● REQUIRED ACTION: The answer must be an exact reproduction of all the entries.

● Items from a data source:
Segment Open
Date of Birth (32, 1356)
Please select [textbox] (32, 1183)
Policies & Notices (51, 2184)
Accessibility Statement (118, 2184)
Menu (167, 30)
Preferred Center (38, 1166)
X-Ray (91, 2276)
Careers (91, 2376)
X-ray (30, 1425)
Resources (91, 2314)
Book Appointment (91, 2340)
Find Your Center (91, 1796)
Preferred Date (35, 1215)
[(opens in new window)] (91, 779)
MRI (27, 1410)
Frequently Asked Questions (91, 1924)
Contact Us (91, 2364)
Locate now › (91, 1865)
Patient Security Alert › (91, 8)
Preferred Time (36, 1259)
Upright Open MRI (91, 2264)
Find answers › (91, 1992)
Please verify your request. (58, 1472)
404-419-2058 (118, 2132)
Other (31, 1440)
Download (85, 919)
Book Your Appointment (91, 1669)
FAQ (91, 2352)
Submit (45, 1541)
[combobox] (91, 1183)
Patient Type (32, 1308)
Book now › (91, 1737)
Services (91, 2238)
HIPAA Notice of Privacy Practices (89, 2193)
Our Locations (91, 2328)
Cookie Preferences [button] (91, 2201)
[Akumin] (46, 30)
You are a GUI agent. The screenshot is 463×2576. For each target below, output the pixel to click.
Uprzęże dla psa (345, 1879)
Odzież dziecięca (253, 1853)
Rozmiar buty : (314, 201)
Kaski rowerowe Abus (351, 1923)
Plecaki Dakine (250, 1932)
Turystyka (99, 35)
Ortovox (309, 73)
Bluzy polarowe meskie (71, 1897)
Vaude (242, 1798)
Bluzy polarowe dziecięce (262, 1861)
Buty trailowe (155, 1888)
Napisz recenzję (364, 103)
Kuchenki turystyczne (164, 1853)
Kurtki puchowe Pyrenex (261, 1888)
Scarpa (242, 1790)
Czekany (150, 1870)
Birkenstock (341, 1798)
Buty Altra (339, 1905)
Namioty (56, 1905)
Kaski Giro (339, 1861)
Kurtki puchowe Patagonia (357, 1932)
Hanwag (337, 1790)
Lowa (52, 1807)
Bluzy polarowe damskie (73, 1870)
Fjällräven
Segment Closed
● REPLY:
Date of Birth (32, 1356)
Please select [textbox] (32, 1183)
Policies & Notices (51, 2184)
Accessibility Statement (118, 2184)
Menu (167, 30)
Preferred Center (38, 1166)
X-Ray (91, 2276)
Careers (91, 2376)
X-ray (30, 1425)
Resources (91, 2314)
Book Appointment (91, 2340)
Find Your Center (91, 1796)
Preferred Date (35, 1215)
[(opens in new window)] (91, 779)
MRI (27, 1410)
Frequently Asked Questions (91, 1924)
Contact Us (91, 2364)
Locate now › (91, 1865)
Patient Security Alert › (91, 8)
Preferred Time (36, 1259)
Upright Open MRI (91, 2264)
Find answers › (91, 1992)
Please verify your request. (58, 1472)
404-419-2058 (118, 2132)
Other (31, 1440)
Download (85, 919)
Book Your Appointment (91, 1669)
FAQ (91, 2352)
Submit (45, 1541)
[combobox] (91, 1183)
Patient Type (32, 1308)
Book now › (91, 1737)
Services (91, 2238)
HIPAA Notice of Privacy Practices (89, 2193)
Our Locations (91, 2328)
Cookie Preferences [button] (91, 2201)
[Akumin] (46, 30)
You are a GUI agent. The screenshot is 463×2576. For each target below, output the pixel to click.
Uprzęże dla psa (345, 1879)
Odzież dziecięca (253, 1853)
Rozmiar buty : (314, 201)
Kaski rowerowe Abus (351, 1923)
Plecaki Dakine (250, 1932)
Turystyka (99, 35)
Ortovox (309, 73)
Bluzy polarowe meskie (71, 1897)
Vaude (242, 1798)
Bluzy polarowe dziecięce (262, 1861)
Buty trailowe (155, 1888)
Napisz recenzję (364, 103)
Kuchenki turystyczne (164, 1853)
Kurtki puchowe Pyrenex (261, 1888)
Scarpa (242, 1790)
Czekany (150, 1870)
Birkenstock (341, 1798)
Buty Altra (339, 1905)
Namioty (56, 1905)
Kaski Giro (339, 1861)
Kurtki puchowe Patagonia (357, 1932)
Hanwag (337, 1790)
Lowa (52, 1807)
Bluzy polarowe damskie (73, 1870)
Fjällräven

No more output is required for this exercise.